Opinion: I’ll pass on the gun safe and politely request more mental health support for my students

A gun safe in a classroom is an unlikely solution to school shootings and certainly not an enticing educator incentive.

(Francisco Kjolseth | The Salt Lake Tribune) Rep. Tim Jimenez, R-Tooele, during the start of the 2024 legislative session at the Utah Capitol in Salt Lake City on Tuesday, Jan. 16, 2024.

Kindergarten Cop” was a 1990 comedy starring Arnold Schwarzenegger. The comedy accurately portrayed the sweetness of kindergartners and the ridiculousness of cops acting as teachers.

Rep. Tim Jimenez, R-Tooele, recently decided to incentivize Utah teachers to take on the responsibility of police officers with the installation of the “Educator Protector Program” which includes free “classroom threat response training” and gun safe installation in classrooms through HB119.

The bill has now been signed by Gov. Spencer Cox, and it seems a fair time to point out the ridiculousness of teachers acting as cops.

Will legislation such as the “Educator Protection Plan” reduce potential gun violence in our schools? Will states offering incentives to teachers to carry or store on-site and privately owned weapons be the answer to school threats? This elementary teacher isn’t betting on it.

When a school shooting occurs in America, the educators — who are also victims — are quickly called “heroes” for hiding students in supply closets, barricading doors and standing between shooters and their students. Educators, armed or unarmed, would struggle to stop a shooter carrying military artillery. Some educators have died for or with their students, as if in a war zone, but without an honorable military funeral or “line of duty” death benefits.

Newtown, Parkland and Uvalde are cities now synonymous with school shootings. With each school tragedy, political leaders around the country appear shocked by the violence and then pass laws such as those allowing teachers to come to work armed. Unfortunately, these token efforts have not prevented more violence. In May of 2022, teachers in Uvalde had the right to carry concealed weapons in their classrooms and, still, Robb Elementary students were not protected from artillery. Why not? The right to carry was given, but the practicality or even the desire to carry while performing the duties of teaching, was and still is grossly overestimated.

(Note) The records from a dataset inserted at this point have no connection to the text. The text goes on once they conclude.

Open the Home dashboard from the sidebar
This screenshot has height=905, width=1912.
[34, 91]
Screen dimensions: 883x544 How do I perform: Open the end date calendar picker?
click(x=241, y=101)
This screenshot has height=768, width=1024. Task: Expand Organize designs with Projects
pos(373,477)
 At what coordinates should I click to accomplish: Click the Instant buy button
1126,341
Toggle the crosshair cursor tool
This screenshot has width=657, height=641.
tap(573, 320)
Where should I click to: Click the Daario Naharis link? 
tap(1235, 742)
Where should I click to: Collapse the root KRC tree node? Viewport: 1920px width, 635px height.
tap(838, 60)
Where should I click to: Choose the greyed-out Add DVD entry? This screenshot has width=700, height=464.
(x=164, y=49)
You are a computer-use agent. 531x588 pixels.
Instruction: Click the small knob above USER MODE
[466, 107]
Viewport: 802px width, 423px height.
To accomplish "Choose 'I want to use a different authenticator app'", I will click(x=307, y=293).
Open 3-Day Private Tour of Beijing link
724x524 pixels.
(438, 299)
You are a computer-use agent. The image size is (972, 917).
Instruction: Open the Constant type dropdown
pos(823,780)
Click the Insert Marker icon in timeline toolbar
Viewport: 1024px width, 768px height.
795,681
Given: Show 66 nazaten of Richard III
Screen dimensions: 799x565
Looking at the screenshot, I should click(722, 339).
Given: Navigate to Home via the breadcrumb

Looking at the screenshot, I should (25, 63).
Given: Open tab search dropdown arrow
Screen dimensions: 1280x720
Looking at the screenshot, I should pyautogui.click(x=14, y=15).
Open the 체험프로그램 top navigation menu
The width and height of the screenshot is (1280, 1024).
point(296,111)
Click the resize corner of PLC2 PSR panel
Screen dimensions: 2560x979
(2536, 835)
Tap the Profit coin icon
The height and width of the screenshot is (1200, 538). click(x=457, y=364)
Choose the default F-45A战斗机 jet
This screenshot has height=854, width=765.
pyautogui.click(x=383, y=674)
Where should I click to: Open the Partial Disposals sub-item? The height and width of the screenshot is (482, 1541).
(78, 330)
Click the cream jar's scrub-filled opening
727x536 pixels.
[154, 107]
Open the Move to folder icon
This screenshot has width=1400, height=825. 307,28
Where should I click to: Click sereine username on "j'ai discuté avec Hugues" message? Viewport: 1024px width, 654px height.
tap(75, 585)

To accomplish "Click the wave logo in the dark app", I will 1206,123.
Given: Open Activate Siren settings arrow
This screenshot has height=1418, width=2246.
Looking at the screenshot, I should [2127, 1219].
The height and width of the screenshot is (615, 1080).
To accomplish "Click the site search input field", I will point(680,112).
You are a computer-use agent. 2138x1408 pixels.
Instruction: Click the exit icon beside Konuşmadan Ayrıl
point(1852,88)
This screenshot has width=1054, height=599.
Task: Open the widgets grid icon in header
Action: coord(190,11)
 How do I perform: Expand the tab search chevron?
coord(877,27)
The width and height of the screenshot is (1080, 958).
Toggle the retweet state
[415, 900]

As a career educator in Utah, I expect more from our legislators than the incentive to store and potentially use my own weapon — or count on a coworker’s personal firearm — to deter school threats. I expect more than a couple of free combat courses and a biometric safe. None of these offerings are incentivizing my desire to remain an educator in Utah, nor are they addressing the prevention of gun violence. While the majority of nationally polled voters are in favor of stricter gun control, including background checks and increased age requirements, many elected officials instead suggest educators purchase their own guns, conceal them in their classrooms and carry the additional responsibility of an armed employee in the event of a school shooting.

Unfortunately, there are assumptions at play with the “Educator Protection Program.” First, lawmakers assume that educators want the additional responsibility of bringing their own weapons into their classrooms, and second, that the safe will be an incentive to do so. As gun safes start to appear in Utah classrooms, their presence won’t go unnoticed. The installation of a gun safe will cause inquiry, anxiety or expectations for the educator to be the anticipated security on top of all other educator duties.

Those who pass laws for teachers to carry concealed weapons, and now suggest weapon storage in biometric gun safes as an incentive, are sending the wrong message to educators and the public.

Still, nobody disagrees that vigilance is required. We already know to be observant and on alert in schools, at church, at the grocery store, in movie theaters, at music festivals and at parades.

Let’s not make potential school shootings a problem fixed with teachers incentivized to keep weapons in gun safes in their classrooms. Unfortunately, a gun safe in a classroom is an unlikely solution to school shootings and certainly not an enticing educator incentive. Instead, let’s put effort into supporting students that are suffering with mental health issues. Let’s increase our efforts in recognizing and helping the sad, lonely and excluded students who desperately need to see schools as safe spaces for all.

(Photo courtesy of Megan Mace) Megan Mace

Megan Mace has been teaching in Utah for 22 years. Her opinions do not represent any particular school or district.